# INFORMATION PROVIDED

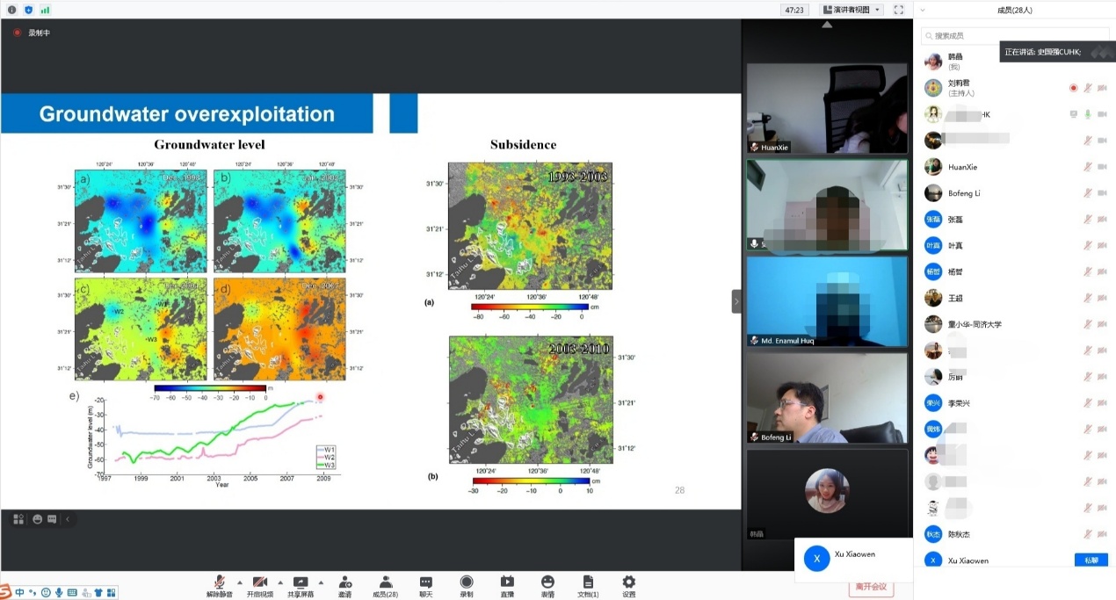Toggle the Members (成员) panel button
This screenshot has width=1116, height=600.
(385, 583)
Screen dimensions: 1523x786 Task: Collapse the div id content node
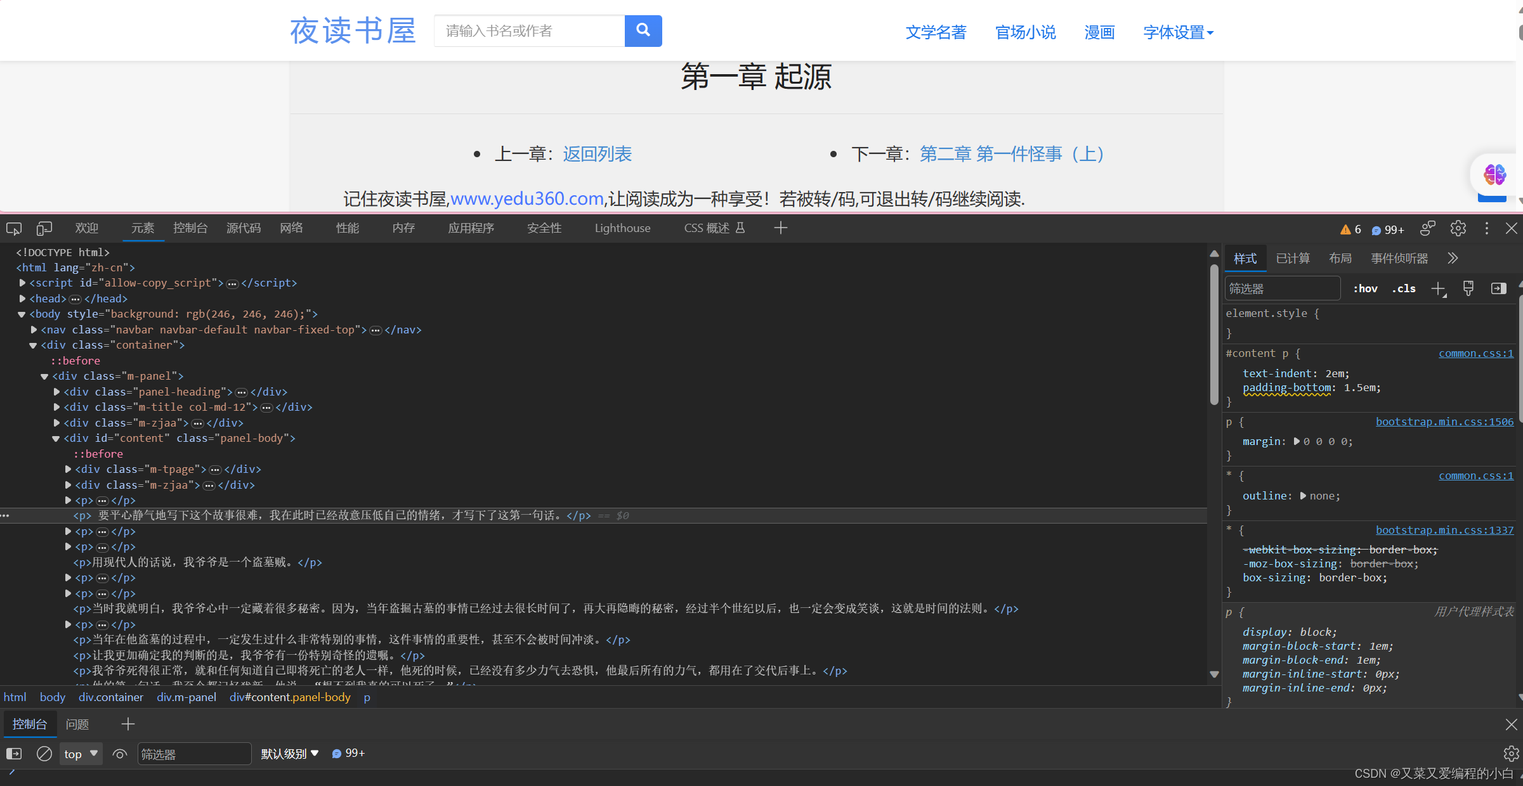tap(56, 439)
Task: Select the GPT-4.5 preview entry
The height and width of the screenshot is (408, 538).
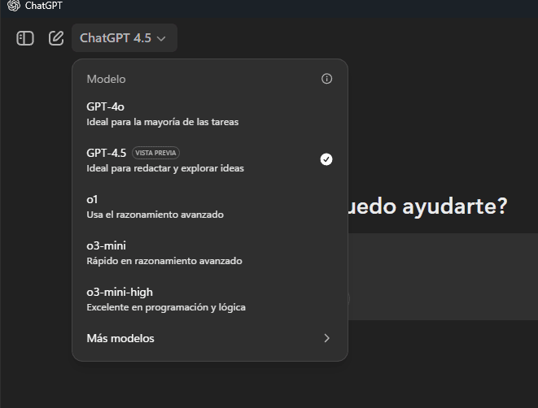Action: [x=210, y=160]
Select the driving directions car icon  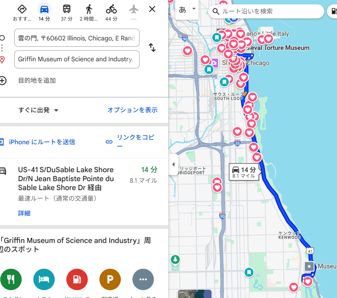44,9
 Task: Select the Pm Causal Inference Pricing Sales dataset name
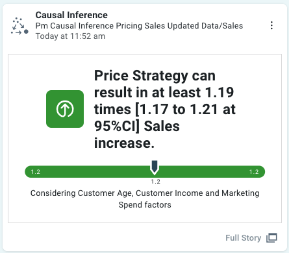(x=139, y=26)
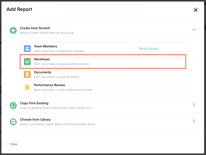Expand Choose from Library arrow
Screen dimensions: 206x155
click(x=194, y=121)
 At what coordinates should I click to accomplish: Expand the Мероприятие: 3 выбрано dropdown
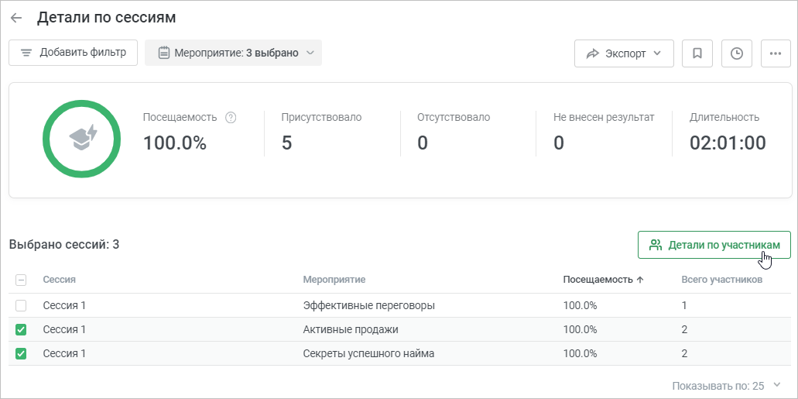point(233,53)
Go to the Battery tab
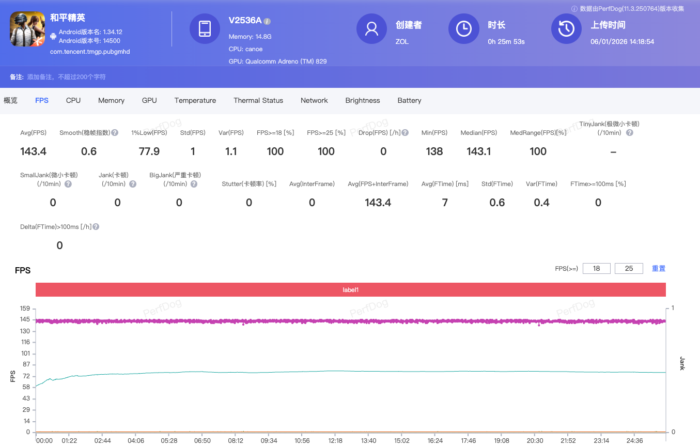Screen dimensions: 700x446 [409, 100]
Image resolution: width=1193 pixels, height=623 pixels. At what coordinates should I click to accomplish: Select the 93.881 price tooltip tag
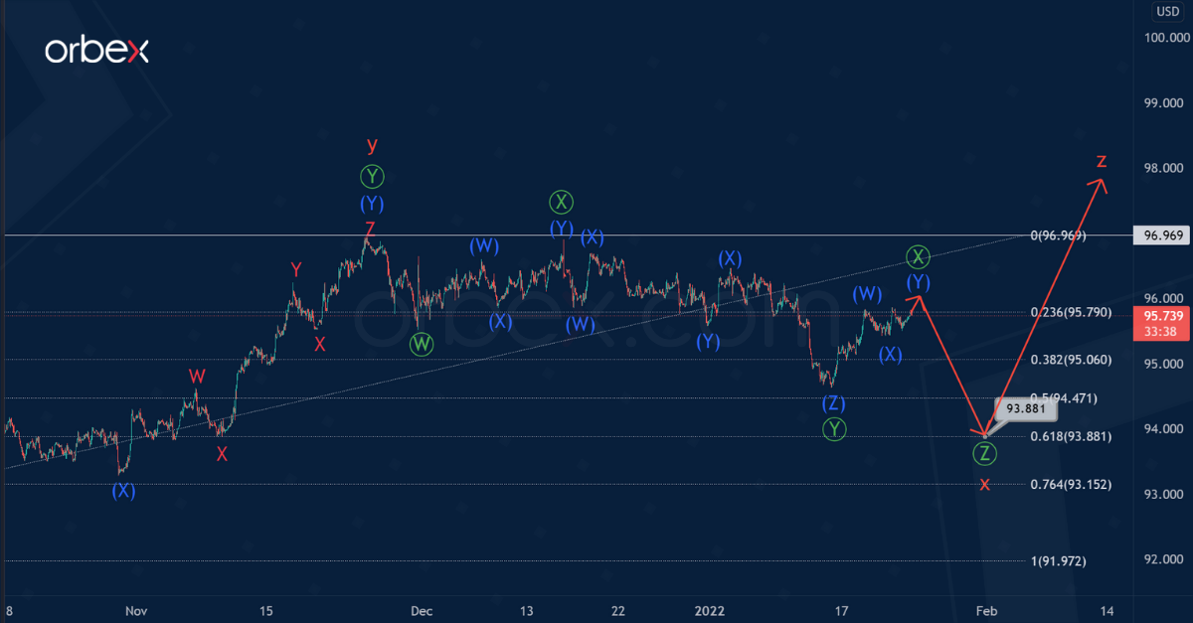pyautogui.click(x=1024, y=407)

...

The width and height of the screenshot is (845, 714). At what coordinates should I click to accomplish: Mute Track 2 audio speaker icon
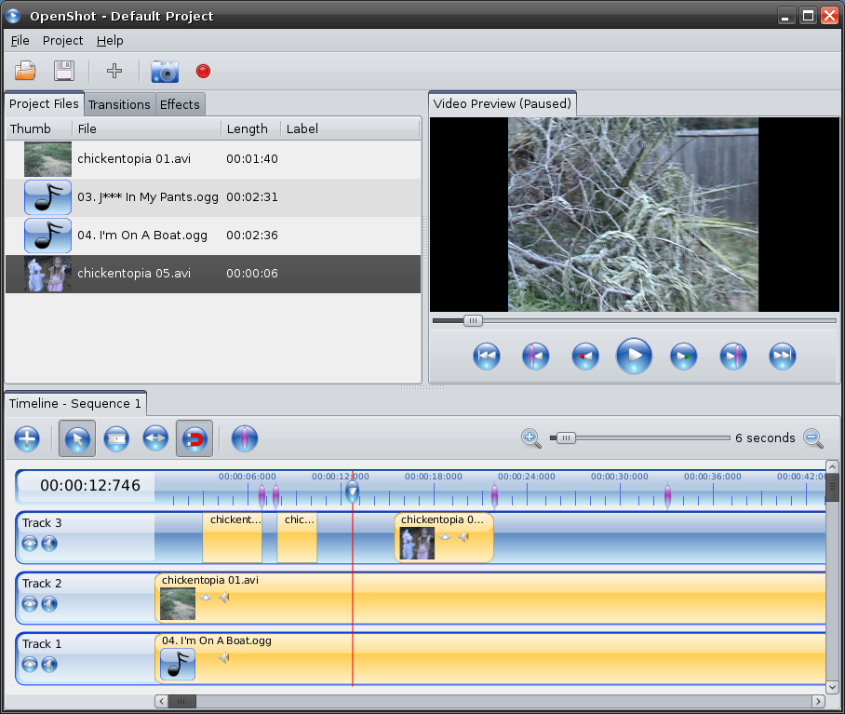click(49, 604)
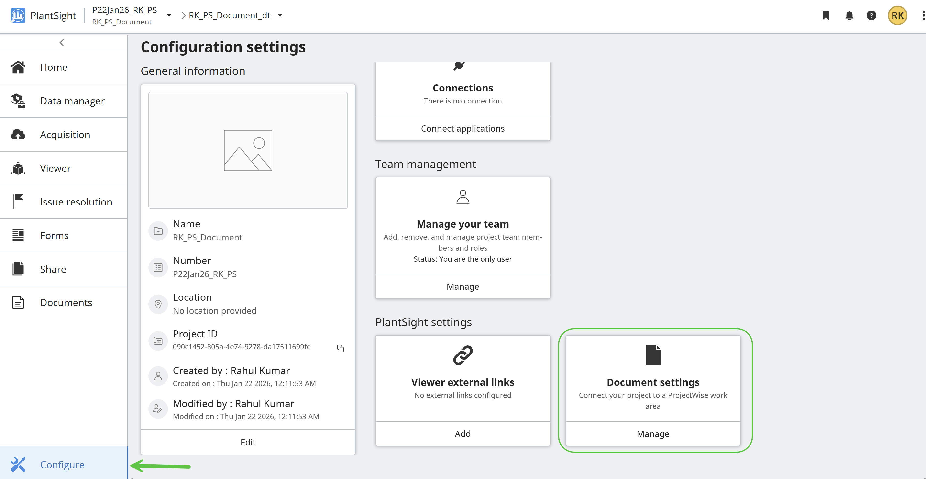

...

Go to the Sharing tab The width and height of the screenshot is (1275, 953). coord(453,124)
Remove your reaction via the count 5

# YOUR OBJECTIVE
Pull out each line of the items above that contains the word "accomplish". Uppercase and lowercase letters count as different.

# REPLY TO THE EXERCISE
 At what coordinates should I click to accomplish: Expand the Мероприятие: 3 выбрано dropdown
Image resolution: width=1193 pixels, height=623 pixels. At what coordinates should I click to accomplish: Select the 93.881 price tooltip tag
The width and height of the screenshot is (845, 714). At what coordinates should I click to accomplish: Mute Track 2 audio speaker icon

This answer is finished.